_Exercise description_:
Which of the lines below mention the word "dimensions"? Pull each one out.

_Supplied data_:
* * * * *
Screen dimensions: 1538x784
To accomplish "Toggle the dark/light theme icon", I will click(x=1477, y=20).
* * * * *
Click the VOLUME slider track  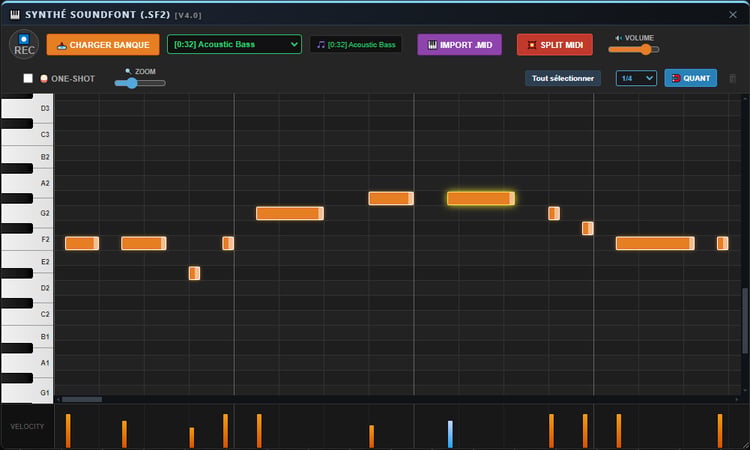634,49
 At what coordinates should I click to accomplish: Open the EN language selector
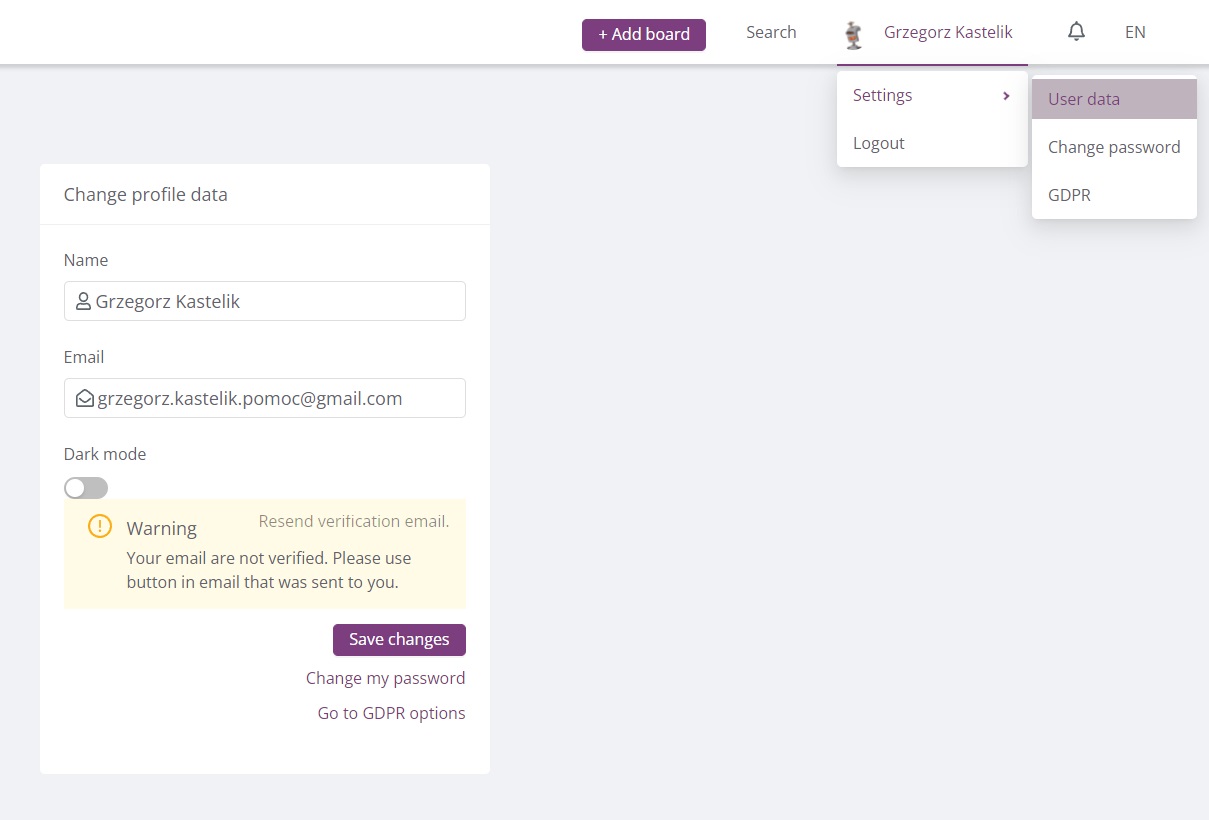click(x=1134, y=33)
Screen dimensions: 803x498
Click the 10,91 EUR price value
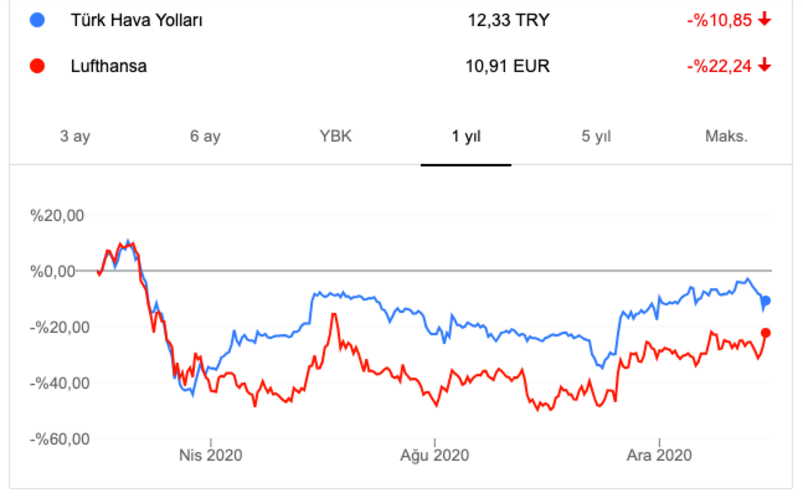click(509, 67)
* * * * *
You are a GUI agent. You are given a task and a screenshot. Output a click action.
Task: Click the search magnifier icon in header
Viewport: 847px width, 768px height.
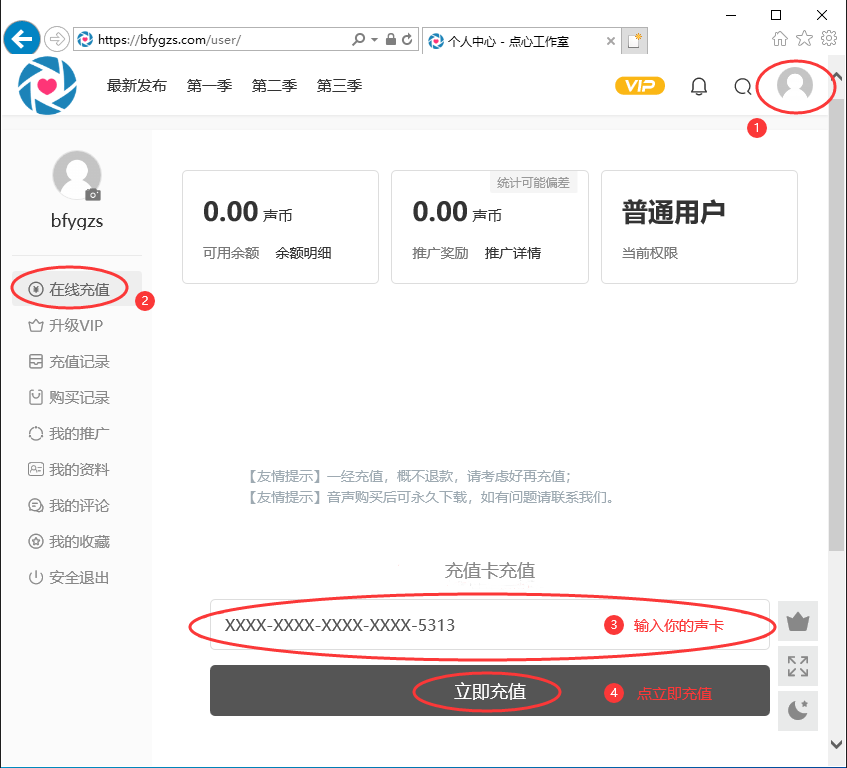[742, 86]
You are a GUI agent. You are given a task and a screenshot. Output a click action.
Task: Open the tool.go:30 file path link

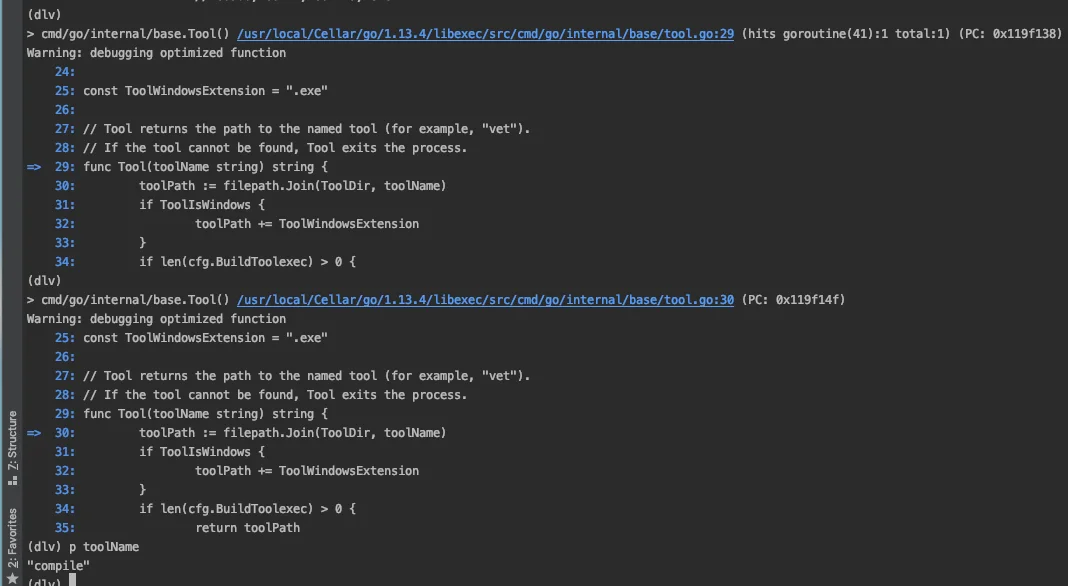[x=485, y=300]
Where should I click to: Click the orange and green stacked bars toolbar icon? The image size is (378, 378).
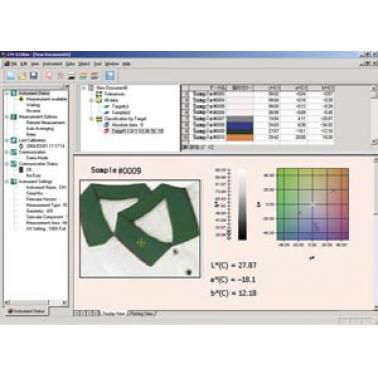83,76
* * * * *
_Solution to this task_:
Screen dimensions: 1538x784
Screen dimensions: 803x498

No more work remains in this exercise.